Histological quantification of thickness of the mucosal and muscle layers of the rat stomach

Stomach tissue is collected from adult Sprague-Dawley male and female rats. Rats are supplied with food and water ad libitum prior to any tissue collection. All procedures were approved by The Florey Institute of Neuroscience and Mental Health Animal Ethics Committee.

Animals are deeply anesthetized with either an intraperitoneal injection of pentobarbital sodium (100mg/kg) or an intraperitoneal injection of a mixture of ketamine (50 mg/kg) and xylazine (10 mg/kg) prior to being perfused transcardially with phosphate buffered saline (PBS: 0.15 M NaCl, 0.01 M sodium phosphate buffer, pH 7.2) followed by fixative.
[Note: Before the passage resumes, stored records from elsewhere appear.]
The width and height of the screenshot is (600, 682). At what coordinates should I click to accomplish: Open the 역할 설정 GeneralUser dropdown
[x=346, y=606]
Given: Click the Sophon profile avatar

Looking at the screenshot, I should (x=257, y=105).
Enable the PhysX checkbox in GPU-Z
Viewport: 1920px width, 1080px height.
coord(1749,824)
Different fixation methods are completed to allow for comparisons, these fixation methods are the following; 4% paraformaldehyde (Sigma Aldrich, USA), 10% neutral buffered formalin (Trajan, Melbourne, Australia) or Zamboni’s fixative (2 % formaldehyde plus 0.2 % picric acid in 0.1 M sodium phosphate buffer, pH 7.0). Some samples are placed into PBS containing nicardipine (1 µm) for 30-40 mins at room temperature before fixation.

Place tissue into histology cassettes in desired orientation and dehydrate through graded ethanol to histolene before embedding samples in paraffin.
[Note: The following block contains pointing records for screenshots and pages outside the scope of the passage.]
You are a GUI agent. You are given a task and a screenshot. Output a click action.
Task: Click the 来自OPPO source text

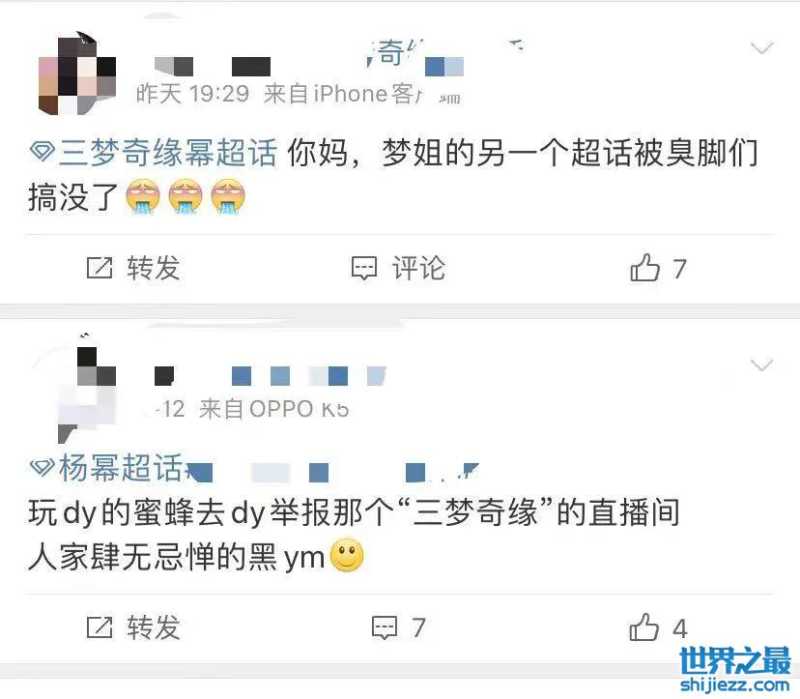tap(273, 409)

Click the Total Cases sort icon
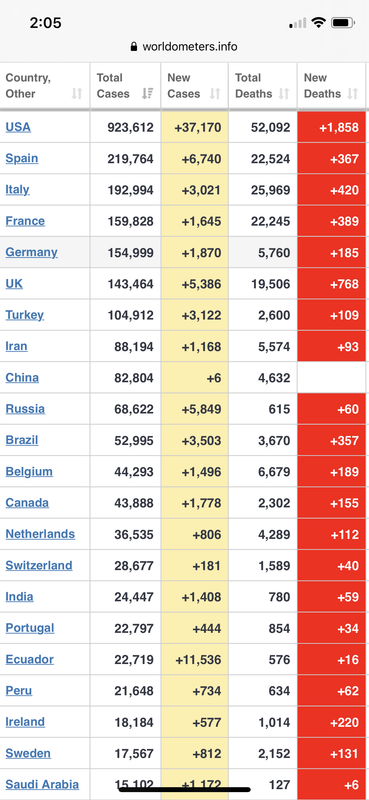pos(147,94)
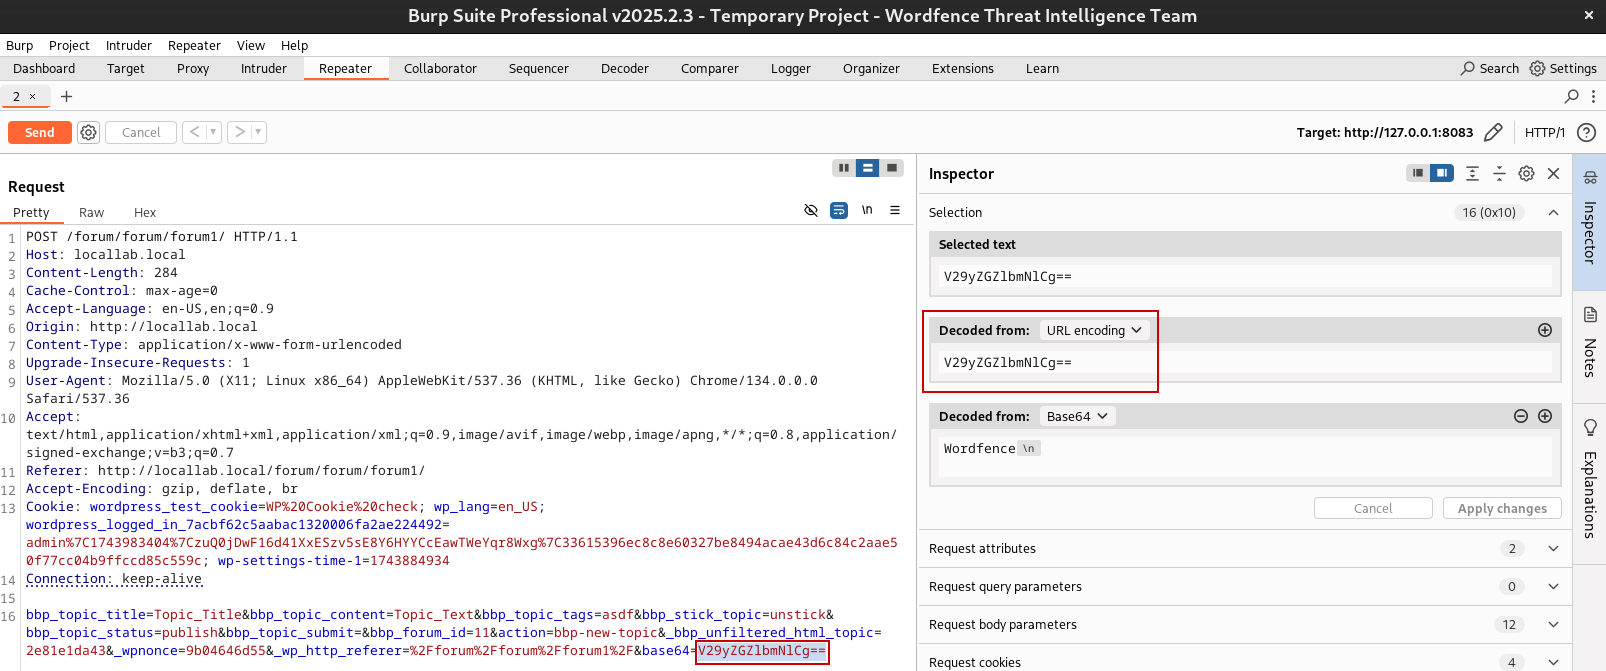1606x671 pixels.
Task: Open the Notes side panel
Action: (1589, 344)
Cut sections (5 μm) on microtome, dry sections at 37.7 ºC and stain with haematoxylin and eosin (H&E).

This is completed using a Leica Autostainer XL and Leica CV5030 coverslipper

Haematoxylin and Eosin staining steps are as follows:

1. Histolene - 5 minutes

2. Histolene - 1 minute

3. Absolute Alcohol - 1 minute

4. Absolute Alcohol - 1 minute

5. 70% Alcohol - 1 minute

6. Wash in running tap water

7. Stain in Mayer’s Haematoxylin - 6 minutes

8. Wash in running tap water - 1 minute

9. Differentiate in 0.3% Acid alcohol - 1-2 dips

10. Blue in Scott’s tap water (magnesium sulfate buffered with sodium bicarbonate) - 1 minute

11. Wash in running tap water - 3 minute

12. Check microscopically

13. Counter stain with Eosin - 3 minute

14. Rinse in running tap water - 1-2 dips

15. 70% Alcohol - 2 dips

16. Absolute Alcohol - 4 dips

17. Absolute Alcohol - 1 minute

18. Absolute Alcohol - 1 minute

19. Histolene - 1-2 minutes

20. Histolene - 1-2 minutes

21. Histolene - 1-2 minutes

22. Mount in DPX

Results:

Nuclei-blue

Cytoplasm, muscle, collagen, erythrocytes-pink/red

Masson’s trichrome staining is conducted manually by submerging slides into the solutions described in the steps below.

Masson's trichrome staining steps are as follows:

1. Bring sections to water.

2. Place sections in Bouin's fixative - 60 minutes at 60°C

3. Wash in running water - 10 minutes

4. Iron Haematoxylin

4.1 Weigert's A (I part) - 2 minutes

4.2 Weigert's B (I part) - 2 minutes

5. Wash in water.

6. 1% Ponceau 2 R- (2 parts) + 1 % Acid - (1 Part) - 5 minutes

7. Wash in water.

8. 1% Phosphomolybdic Acid - 3 minutes

9. Wash in water

10. 1%n - 5 minutes

11. Wash and leave in 1% Acetic Acid - 1 minute

12. 100% ethanol

13. Dehydrate, clear in xylene

14. Coverslip sections using DPX mounting media.

Results:

Nuclei-blue/black

Cytoplasm, muscle and RBC-red

Collagen-blue/green

Examine and image slides using an Axioplan microscope (Zeiss, Sydney, Australia).

A selection of fiducial points are chosen as sites to measure the thickness of the mucosal and muscle layers in rat stomach.

At each point three measurements of each muscle layer (mucosa, muscularis mucosae, longitudinal muscle, circular muscle, oblique muscle (where applicable)) are made, the average of these measurements is calculated.

Average these measurements for all equivalent fiducial points measured.